Worse yet: A new study in the American Journal of Public Health argues that foreclosures — independent of other economic consequences of the financial crisis — have contributed to the rise in suicides since 2005. Data suggests, however, that this has been the case only among the age groups for whom the stakes of foreclosure have been arguably the highest.
Researchers Jason Houle at Dartmouth and Michael Light at Purdue looked at state-level suicide rates from the Centers for Disease Control and Prevention, alongside proprietary foreclosure data from RealtyTrac in all 50 states and the District of Columbia between 2005 and 2010. Their analysis compared the two datasets within each state across time, and across each state at fixed moments, controlling for variables captured in data from the American Community Survey (including demographics, unemployment and poverty rates, divorce rates and population density).

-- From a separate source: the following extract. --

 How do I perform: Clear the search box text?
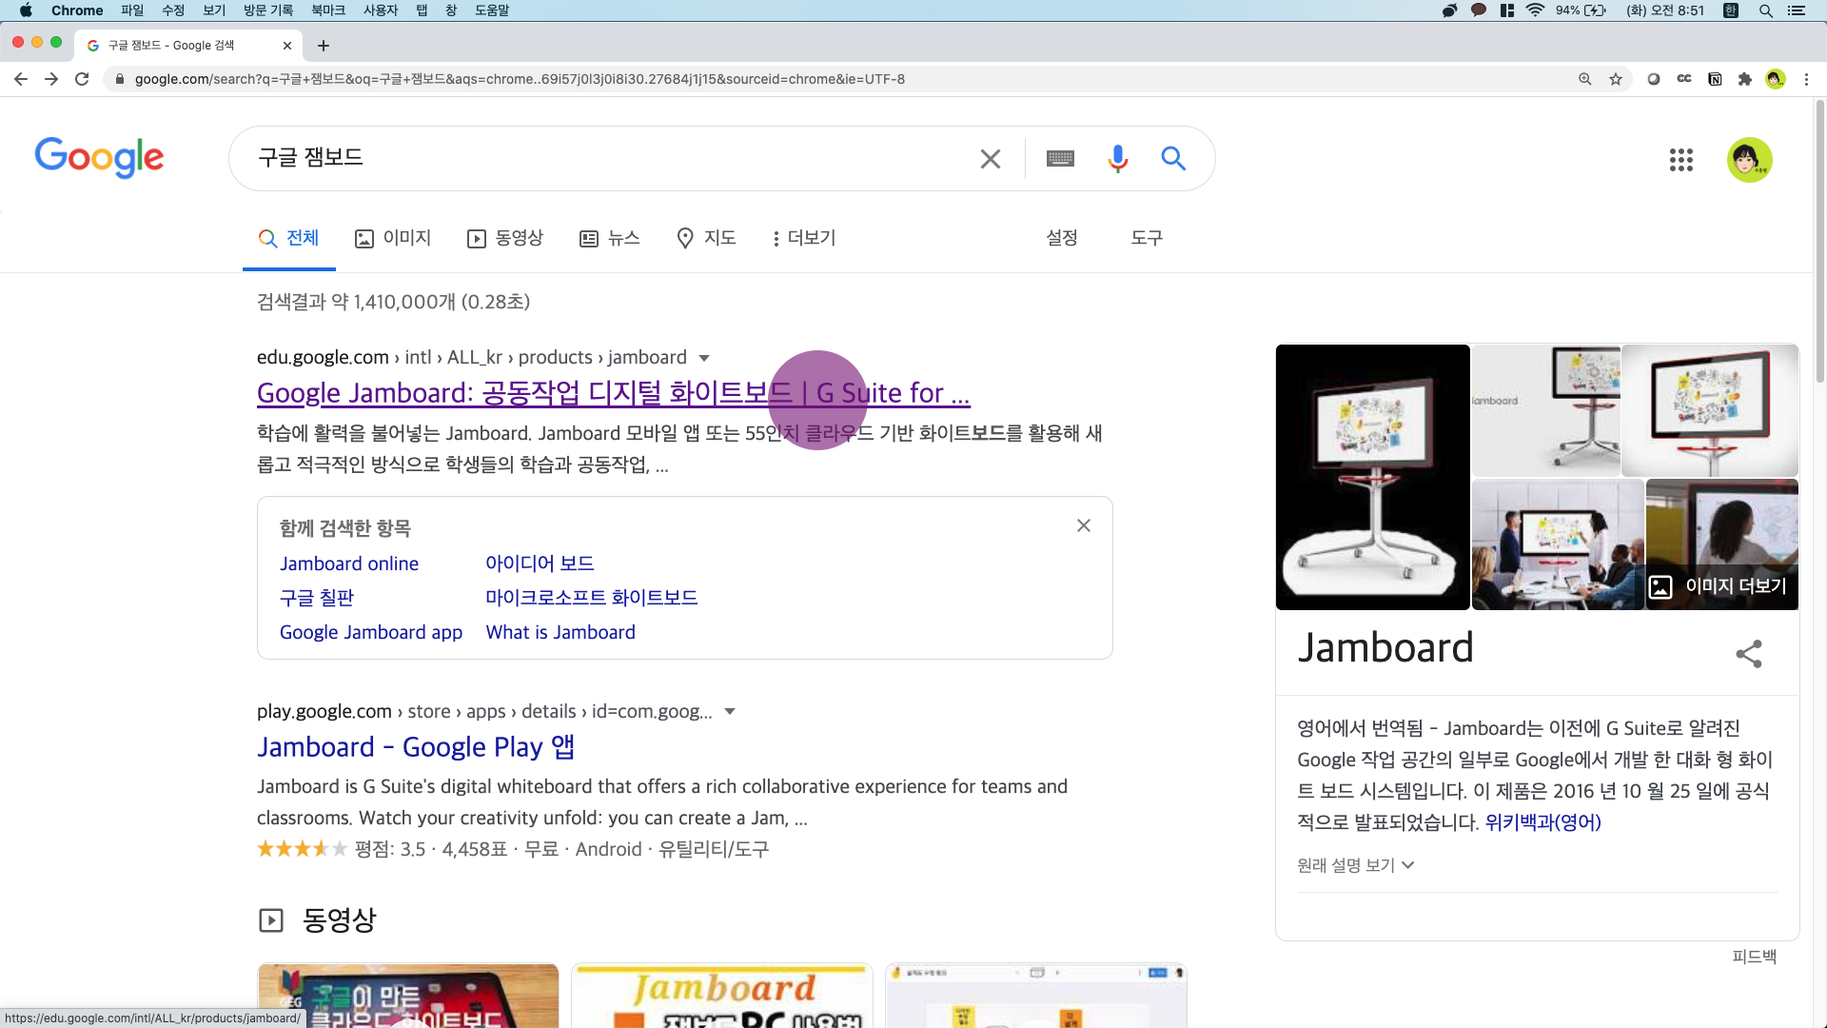[990, 158]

Previous research suggests that suicide rates tend to rise during economic downturns. And in 2009, the number of suicides in the United States passed the number of deaths by traffic crashes, a trend that’s been accompanied by a particularly worrisome spike in suicides by the middle-aged. Still, no one had looked at the unique role of foreclosures in this latest recession and their potential contribution to suicides.

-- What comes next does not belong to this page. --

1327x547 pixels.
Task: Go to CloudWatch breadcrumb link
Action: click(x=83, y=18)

“The Home Foreclosure Crisis and Rising Suicide Rates, 2005 to 2010” by J. Houle and M. Light in American Journal of Public Health
Houle and Light parsed the foreclosure data into two groups, looking at homes in any state of foreclosure and those in real-estate-owned foreclosures (the subset of homes that have already been repossessed by the lender). The latter group implies a higher level of housing distress. And, in fact, real-estate-owned foreclosure rates were found to most strongly correlate with suicide rates among the middle-aged.
For people age 46 to 64, the researchers found that a 5 percentage-point increase in real-estate-owned foreclosures from 2005 to 2010 within a state was associated with a 25 percent increase in the suicide rate. That’s the equivalent of an increase from 18.5 deaths to 23 deaths per 100,000 residents. They found a similar but less dramatic effect for people age 30 to 45:
Houle and Light
Meanwhile, there was no clear association between foreclosures and suicide among the elderly or younger adults. Why the significant effect for adults in between those groups, and for those age 46 to 64 in particular?

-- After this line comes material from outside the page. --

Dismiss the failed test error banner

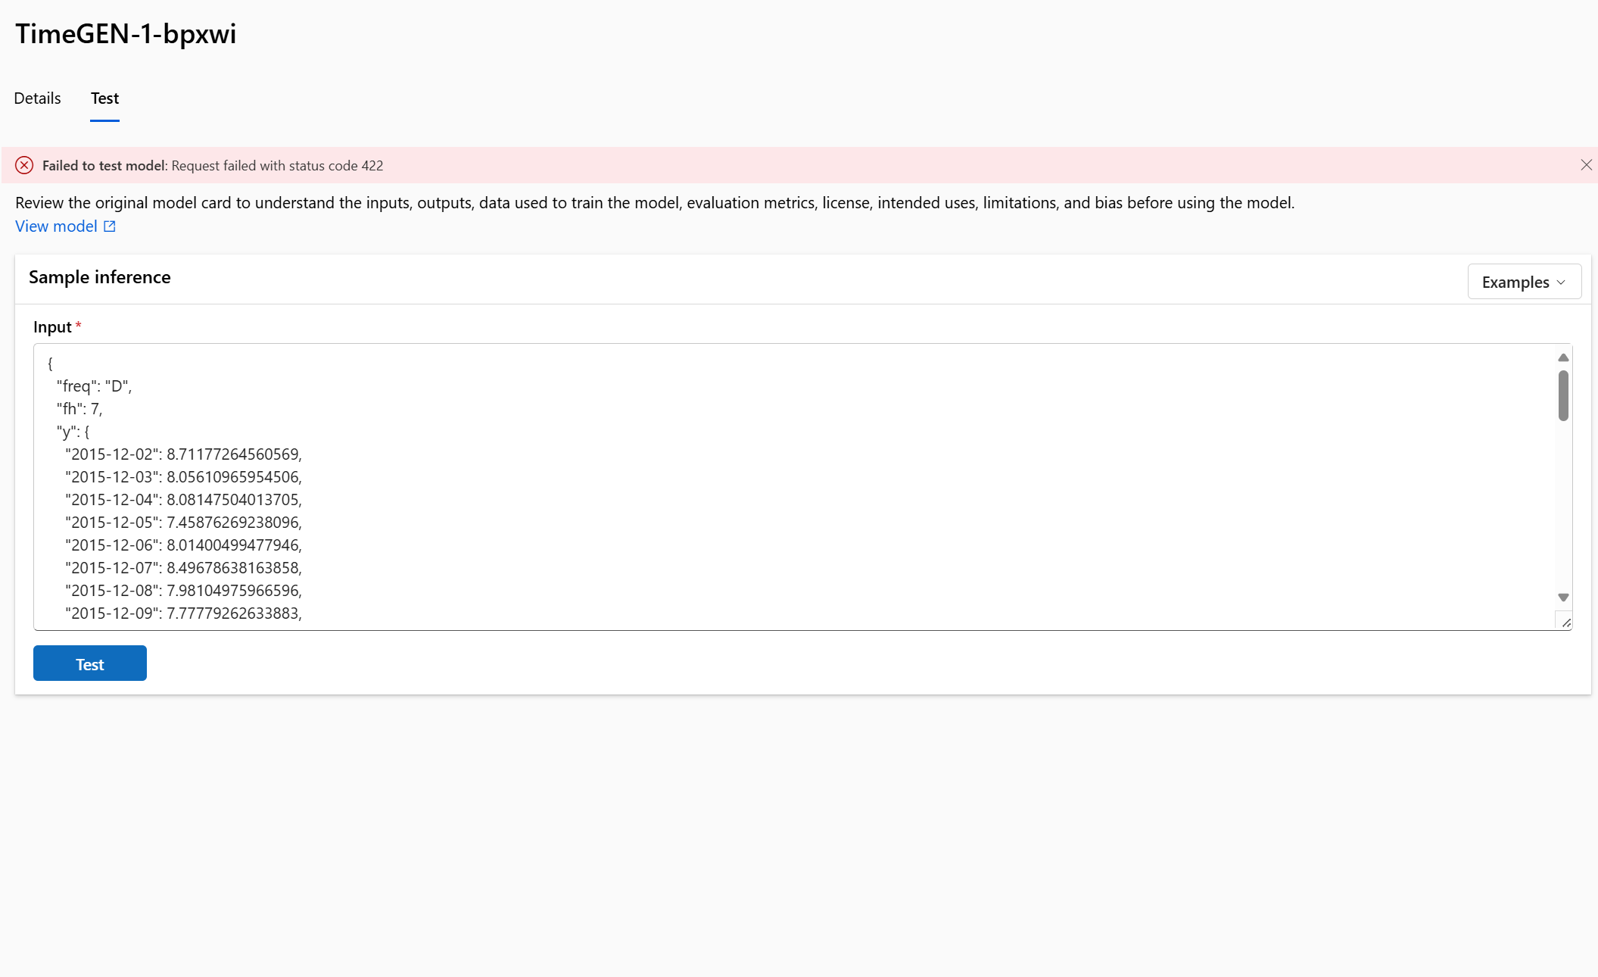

Middle-aged adults have the highest proportion of homeowners relative to other age groups and have a higher risk of home foreclosure than do other age groups. In addition to facing a greater risk of home foreclosure, this group also has the most to lose — losing key assets and wealth close to retirement age is likely to have a profound effect on the mental health and well-being of middle-aged individuals.